Sur ce point, il convient tout d’abord de préciser que l’arrêt susvisé a été régulièrement signifié aux époux [M] le 13 janvier 2020, au vu de l’acte de signification versé aux débats. Ainsi, contrairement à ce qu’ont retenu les premiers juges, l’astreinte est susceptible d’être liquidée.
De plus, dans une telle hypothèse, il incombe au débiteur condamné à l’exécution d’une obligation de faire, de rapporter la preuve qu’il a exécuté son obligation, ce que ne font pas en l’espèce les époux [M], qui ne produisent aucun élément de ce chef.
Par conséquent, l’astreinte susvisée sera liquidée pour la période allant du 28 janvier 2020 au 28 février 2020 à hauteur de 200 euros par jour de retard, soit 200 x 30 = 6000 euros.
Sur les autres demandes,
Les dispositions prises en application de l’article 700 du code de procédure civile et des dépens seront infirmées.
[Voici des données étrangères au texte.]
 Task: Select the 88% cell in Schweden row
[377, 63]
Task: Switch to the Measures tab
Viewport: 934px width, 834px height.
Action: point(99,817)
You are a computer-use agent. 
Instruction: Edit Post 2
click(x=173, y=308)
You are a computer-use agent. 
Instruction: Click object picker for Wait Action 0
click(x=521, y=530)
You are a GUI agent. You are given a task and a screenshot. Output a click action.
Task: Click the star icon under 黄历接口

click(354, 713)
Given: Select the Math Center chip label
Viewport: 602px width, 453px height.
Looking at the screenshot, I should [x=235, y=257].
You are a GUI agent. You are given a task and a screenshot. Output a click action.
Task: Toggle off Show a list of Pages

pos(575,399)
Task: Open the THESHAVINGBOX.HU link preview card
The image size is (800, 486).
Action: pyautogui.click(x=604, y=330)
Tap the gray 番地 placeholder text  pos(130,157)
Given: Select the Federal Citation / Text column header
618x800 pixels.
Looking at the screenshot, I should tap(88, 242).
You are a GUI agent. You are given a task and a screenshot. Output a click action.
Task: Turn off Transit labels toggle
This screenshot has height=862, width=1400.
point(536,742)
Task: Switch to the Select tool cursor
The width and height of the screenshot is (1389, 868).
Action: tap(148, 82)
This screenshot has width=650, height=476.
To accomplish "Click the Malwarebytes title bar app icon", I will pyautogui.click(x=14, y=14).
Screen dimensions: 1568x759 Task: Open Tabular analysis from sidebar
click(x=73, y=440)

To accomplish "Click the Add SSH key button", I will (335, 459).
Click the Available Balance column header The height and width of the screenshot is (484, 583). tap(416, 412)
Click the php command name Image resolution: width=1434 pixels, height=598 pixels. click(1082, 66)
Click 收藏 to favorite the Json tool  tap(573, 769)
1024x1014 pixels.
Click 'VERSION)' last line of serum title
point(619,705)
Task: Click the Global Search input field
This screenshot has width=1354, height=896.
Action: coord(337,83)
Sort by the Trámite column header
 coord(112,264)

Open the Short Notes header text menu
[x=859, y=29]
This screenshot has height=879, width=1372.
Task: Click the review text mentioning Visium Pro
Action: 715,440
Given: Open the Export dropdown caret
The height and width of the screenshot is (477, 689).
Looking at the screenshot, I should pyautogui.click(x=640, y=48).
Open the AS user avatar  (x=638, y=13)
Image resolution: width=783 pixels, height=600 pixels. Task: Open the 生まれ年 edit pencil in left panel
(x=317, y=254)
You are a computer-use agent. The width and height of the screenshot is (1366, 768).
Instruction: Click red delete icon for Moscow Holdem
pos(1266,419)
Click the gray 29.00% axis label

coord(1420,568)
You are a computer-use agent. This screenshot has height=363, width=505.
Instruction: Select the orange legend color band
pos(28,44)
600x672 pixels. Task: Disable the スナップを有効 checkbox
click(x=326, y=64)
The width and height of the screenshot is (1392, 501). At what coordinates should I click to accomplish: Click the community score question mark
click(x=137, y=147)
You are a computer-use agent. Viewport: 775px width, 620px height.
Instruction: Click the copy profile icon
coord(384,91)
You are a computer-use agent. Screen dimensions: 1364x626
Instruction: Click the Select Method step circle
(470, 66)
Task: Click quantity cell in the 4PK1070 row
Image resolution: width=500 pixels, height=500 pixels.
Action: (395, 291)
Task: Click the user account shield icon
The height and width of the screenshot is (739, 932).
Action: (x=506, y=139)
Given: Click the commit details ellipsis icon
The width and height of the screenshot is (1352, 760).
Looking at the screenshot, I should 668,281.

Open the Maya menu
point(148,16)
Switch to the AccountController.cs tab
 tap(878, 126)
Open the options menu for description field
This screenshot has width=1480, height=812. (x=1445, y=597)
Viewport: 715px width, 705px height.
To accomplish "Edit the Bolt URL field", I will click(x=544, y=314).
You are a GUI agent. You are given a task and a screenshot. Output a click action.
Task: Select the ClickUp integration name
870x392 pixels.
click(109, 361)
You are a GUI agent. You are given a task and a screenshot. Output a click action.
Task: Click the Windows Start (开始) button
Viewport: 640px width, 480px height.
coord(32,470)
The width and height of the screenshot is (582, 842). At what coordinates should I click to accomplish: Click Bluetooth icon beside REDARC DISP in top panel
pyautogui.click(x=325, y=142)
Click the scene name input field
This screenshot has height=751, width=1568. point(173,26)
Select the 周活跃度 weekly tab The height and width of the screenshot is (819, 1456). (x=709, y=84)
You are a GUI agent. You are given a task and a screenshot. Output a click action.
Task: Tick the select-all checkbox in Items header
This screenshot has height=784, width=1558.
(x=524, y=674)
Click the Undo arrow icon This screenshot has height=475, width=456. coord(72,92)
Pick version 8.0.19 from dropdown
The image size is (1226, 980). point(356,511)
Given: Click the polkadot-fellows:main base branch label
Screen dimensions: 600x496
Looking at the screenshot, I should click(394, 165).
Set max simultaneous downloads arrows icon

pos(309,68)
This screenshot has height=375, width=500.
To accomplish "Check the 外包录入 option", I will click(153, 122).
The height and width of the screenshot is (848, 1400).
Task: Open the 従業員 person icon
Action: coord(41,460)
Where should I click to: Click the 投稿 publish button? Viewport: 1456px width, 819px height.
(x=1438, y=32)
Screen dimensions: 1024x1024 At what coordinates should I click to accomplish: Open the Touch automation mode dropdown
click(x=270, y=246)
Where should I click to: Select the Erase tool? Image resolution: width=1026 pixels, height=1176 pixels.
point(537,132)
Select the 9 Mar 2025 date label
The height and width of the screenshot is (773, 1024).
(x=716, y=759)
Au nom de l’équité, chacune des parties triomphant et succombant en ses prétentions, la cour dira n’y avoir lieu à application de l’article 700 du code de procédure civile et fera supporter la charge des dépens par moitié à chacune d’elle.
PAR CES MOTIFS:
La cour, statuant publiquement, par décision contradictoire, mise à disposition au greffe et en dernier ressort,
Dans la limite de l’appel,
Infirme le jugement déféré en toutes ses dispositions à l’exception de celles ayant déclaré commun et opposable à Maître [C] [G], ès qualités de liquidateur de Mme [J], veuve [Z], le jugement entrepris et ayant dit n’y avoir lieu au prononcé d’une astreinte définitive,
Statuant à nouveau et y ajoutant,
Ordonne la liquidation de l’astreinte provisoire fixée par le jugement du tribunal judiciaire d’Angoulème en date du 11 mars 2021 pour la période allant du 1er mars 2022 au 4 décembre 2024 à la somme de 25 250 euros,
Condamne in solidum Monsieur [W] [Z], M. [X] [Z], Madame [L] [Z] à payer à M. et Mme [Y] [M] la somme de 25 250 euros au titre de l’astreinte liquidée,
Prononce à l’encontre des consorts [Z] une astreinte définitive de 100 euros par jour de retard pendant un délai de trois mois, passé un délai d’un mois suivant la signification du présent arrêt,
Ordonne la liquidation de l’astreinte prévue par l’arrêt de la cour d’appel de Bordeaux du 4 décembre 2019 à l’encontre de M. Et Mme [Y] [M],
Condamne M. Et Mme [Y] [M] à payer à Monsieur [W] [Z], M. [X] [Z], Madame [L] [Z] et la Selarl Hirou, ès qualité de liquidateur de Mme [J], veuve [Z] la somme de 6000 euros au titre de l’astreinte liquidée,
Déboute les parties de leurs demandes formées en application de l’article 700 du code de procédure civile,
Dit que la charge des dépens sera supportée par moitié par chacune des parties.
Le présent arrêt a été signé par Monsieur Jacques BOUDY, président, et par Madame Audrey COLLIN, greffier, auquel la minute de la décision a été remise par le magistrat signataire.